Problem details. Nothing other than an exact copy of the records should be returned.
#####
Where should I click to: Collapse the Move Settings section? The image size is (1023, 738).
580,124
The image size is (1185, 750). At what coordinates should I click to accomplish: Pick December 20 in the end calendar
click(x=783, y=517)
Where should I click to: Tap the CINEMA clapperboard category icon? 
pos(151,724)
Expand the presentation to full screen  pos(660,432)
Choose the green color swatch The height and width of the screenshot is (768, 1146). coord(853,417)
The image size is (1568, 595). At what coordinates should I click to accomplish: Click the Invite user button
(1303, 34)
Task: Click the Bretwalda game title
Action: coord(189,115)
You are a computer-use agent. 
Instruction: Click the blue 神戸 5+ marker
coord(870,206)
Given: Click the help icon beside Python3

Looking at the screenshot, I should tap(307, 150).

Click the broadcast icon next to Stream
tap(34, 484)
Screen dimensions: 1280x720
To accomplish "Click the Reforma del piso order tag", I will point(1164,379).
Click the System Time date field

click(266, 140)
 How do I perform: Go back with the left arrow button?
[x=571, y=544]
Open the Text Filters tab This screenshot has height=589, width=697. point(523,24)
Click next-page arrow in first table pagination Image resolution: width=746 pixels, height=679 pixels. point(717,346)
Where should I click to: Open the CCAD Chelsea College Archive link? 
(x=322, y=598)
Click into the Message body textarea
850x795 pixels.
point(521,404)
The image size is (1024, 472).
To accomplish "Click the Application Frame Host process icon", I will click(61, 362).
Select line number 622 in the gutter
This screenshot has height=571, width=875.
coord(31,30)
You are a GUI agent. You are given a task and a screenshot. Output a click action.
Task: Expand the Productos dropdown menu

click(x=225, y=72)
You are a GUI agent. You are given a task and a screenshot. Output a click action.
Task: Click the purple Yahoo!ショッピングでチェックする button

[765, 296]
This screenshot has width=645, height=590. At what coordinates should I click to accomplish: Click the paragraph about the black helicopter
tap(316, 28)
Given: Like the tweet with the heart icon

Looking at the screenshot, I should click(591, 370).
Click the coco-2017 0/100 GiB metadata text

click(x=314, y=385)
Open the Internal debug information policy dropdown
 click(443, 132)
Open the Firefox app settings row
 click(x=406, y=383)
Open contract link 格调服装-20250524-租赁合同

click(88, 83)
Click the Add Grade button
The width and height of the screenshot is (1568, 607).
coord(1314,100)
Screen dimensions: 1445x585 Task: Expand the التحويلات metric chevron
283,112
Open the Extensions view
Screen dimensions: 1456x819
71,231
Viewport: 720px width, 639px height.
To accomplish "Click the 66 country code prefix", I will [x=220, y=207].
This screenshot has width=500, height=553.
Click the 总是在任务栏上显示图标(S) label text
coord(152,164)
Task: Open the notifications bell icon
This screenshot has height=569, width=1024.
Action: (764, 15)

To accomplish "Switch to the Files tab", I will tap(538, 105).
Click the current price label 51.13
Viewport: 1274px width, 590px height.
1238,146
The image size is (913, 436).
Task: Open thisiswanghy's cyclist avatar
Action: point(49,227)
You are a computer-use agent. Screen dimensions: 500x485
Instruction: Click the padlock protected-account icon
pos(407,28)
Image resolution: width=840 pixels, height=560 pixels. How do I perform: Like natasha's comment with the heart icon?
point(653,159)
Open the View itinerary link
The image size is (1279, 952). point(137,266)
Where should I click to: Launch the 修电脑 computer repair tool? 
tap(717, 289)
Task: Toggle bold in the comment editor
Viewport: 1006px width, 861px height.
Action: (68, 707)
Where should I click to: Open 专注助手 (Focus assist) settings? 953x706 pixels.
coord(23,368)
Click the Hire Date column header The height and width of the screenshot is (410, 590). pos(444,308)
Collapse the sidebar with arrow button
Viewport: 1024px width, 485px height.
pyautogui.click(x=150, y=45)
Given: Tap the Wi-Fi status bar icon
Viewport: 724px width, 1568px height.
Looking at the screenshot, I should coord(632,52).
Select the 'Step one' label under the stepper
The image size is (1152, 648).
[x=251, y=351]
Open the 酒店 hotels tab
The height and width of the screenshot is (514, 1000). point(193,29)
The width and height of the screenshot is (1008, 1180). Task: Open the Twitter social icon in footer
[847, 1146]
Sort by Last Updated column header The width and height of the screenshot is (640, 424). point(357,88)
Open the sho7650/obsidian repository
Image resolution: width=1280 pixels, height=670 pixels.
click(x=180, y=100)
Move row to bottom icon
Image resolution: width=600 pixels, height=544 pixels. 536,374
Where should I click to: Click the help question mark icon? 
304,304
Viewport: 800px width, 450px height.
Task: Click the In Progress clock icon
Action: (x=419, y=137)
#####
Response box.
Where should I click to: Collapse the Move Settings section? The image size is (1023, 738).
580,124
The image size is (1185, 750). At what coordinates should I click to accomplish: Pick December 20 in the end calendar
click(x=783, y=517)
Where should I click to: Tap the CINEMA clapperboard category icon? 
pos(151,724)
Expand the presentation to full screen  pos(660,432)
Choose the green color swatch The height and width of the screenshot is (768, 1146). coord(853,417)
The image size is (1568, 595). At what coordinates should I click to accomplish: Click the Invite user button
(1303, 34)
Task: Click the Bretwalda game title
Action: coord(189,115)
You are a computer-use agent. 
Instruction: Click the blue 神戸 5+ marker
coord(870,206)
Given: Click the help icon beside Python3

Looking at the screenshot, I should tap(307, 150).

Click the broadcast icon next to Stream
tap(34, 484)
Screen dimensions: 1280x720
To accomplish "Click the Reforma del piso order tag", I will point(1164,379).
Click the System Time date field

click(266, 140)
 How do I perform: Go back with the left arrow button?
[x=571, y=544]
Open the Text Filters tab This screenshot has height=589, width=697. point(523,24)
Click next-page arrow in first table pagination Image resolution: width=746 pixels, height=679 pixels. point(717,346)
Where should I click to: Open the CCAD Chelsea College Archive link? 
(x=322, y=598)
Click into the Message body textarea
850x795 pixels.
point(521,404)
The image size is (1024, 472).
To accomplish "Click the Application Frame Host process icon", I will click(61, 362).
Select line number 622 in the gutter
This screenshot has height=571, width=875.
coord(31,30)
You are a GUI agent. You are given a task and a screenshot. Output a click action.
Task: Expand the Productos dropdown menu

click(x=225, y=72)
You are a GUI agent. You are given a task and a screenshot. Output a click action.
Task: Click the purple Yahoo!ショッピングでチェックする button

[765, 296]
This screenshot has width=645, height=590. At what coordinates should I click to accomplish: Click the paragraph about the black helicopter
tap(316, 28)
Given: Like the tweet with the heart icon

Looking at the screenshot, I should click(591, 370).
Click the coco-2017 0/100 GiB metadata text

click(x=314, y=385)
Open the Internal debug information policy dropdown
 click(443, 132)
Open the Firefox app settings row
 click(x=406, y=383)
Open contract link 格调服装-20250524-租赁合同

click(88, 83)
Click the Add Grade button
The width and height of the screenshot is (1568, 607).
coord(1314,100)
Screen dimensions: 1445x585 Task: Expand the التحويلات metric chevron
283,112
Open the Extensions view
Screen dimensions: 1456x819
71,231
Viewport: 720px width, 639px height.
To accomplish "Click the 66 country code prefix", I will [x=220, y=207].
This screenshot has width=500, height=553.
Click the 总是在任务栏上显示图标(S) label text
coord(152,164)
Task: Open the notifications bell icon
This screenshot has height=569, width=1024.
Action: (764, 15)

To accomplish "Switch to the Files tab", I will tap(538, 105).
Click the current price label 51.13
Viewport: 1274px width, 590px height.
1238,146
The image size is (913, 436).
Task: Open thisiswanghy's cyclist avatar
Action: point(49,227)
You are a computer-use agent. Screen dimensions: 500x485
Instruction: Click the padlock protected-account icon
pos(407,28)
Image resolution: width=840 pixels, height=560 pixels. How do I perform: Like natasha's comment with the heart icon?
point(653,159)
Open the View itinerary link
The image size is (1279, 952). point(137,266)
Where should I click to: Launch the 修电脑 computer repair tool? 
tap(717, 289)
Task: Toggle bold in the comment editor
Viewport: 1006px width, 861px height.
Action: (68, 707)
Where should I click to: Open 专注助手 (Focus assist) settings? 953x706 pixels.
coord(23,368)
Click the Hire Date column header The height and width of the screenshot is (410, 590). pos(444,308)
Collapse the sidebar with arrow button
Viewport: 1024px width, 485px height.
pyautogui.click(x=150, y=45)
Given: Tap the Wi-Fi status bar icon
Viewport: 724px width, 1568px height.
Looking at the screenshot, I should coord(632,52).
Select the 'Step one' label under the stepper
The image size is (1152, 648).
[x=251, y=351]
Open the 酒店 hotels tab
The height and width of the screenshot is (514, 1000). point(193,29)
The width and height of the screenshot is (1008, 1180). Task: Open the Twitter social icon in footer
[847, 1146]
Sort by Last Updated column header The width and height of the screenshot is (640, 424). point(357,88)
Open the sho7650/obsidian repository
Image resolution: width=1280 pixels, height=670 pixels.
click(x=180, y=100)
Move row to bottom icon
Image resolution: width=600 pixels, height=544 pixels. 536,374
Where should I click to: Click the help question mark icon? 
304,304
Viewport: 800px width, 450px height.
Task: Click the In Progress clock icon
Action: (x=419, y=137)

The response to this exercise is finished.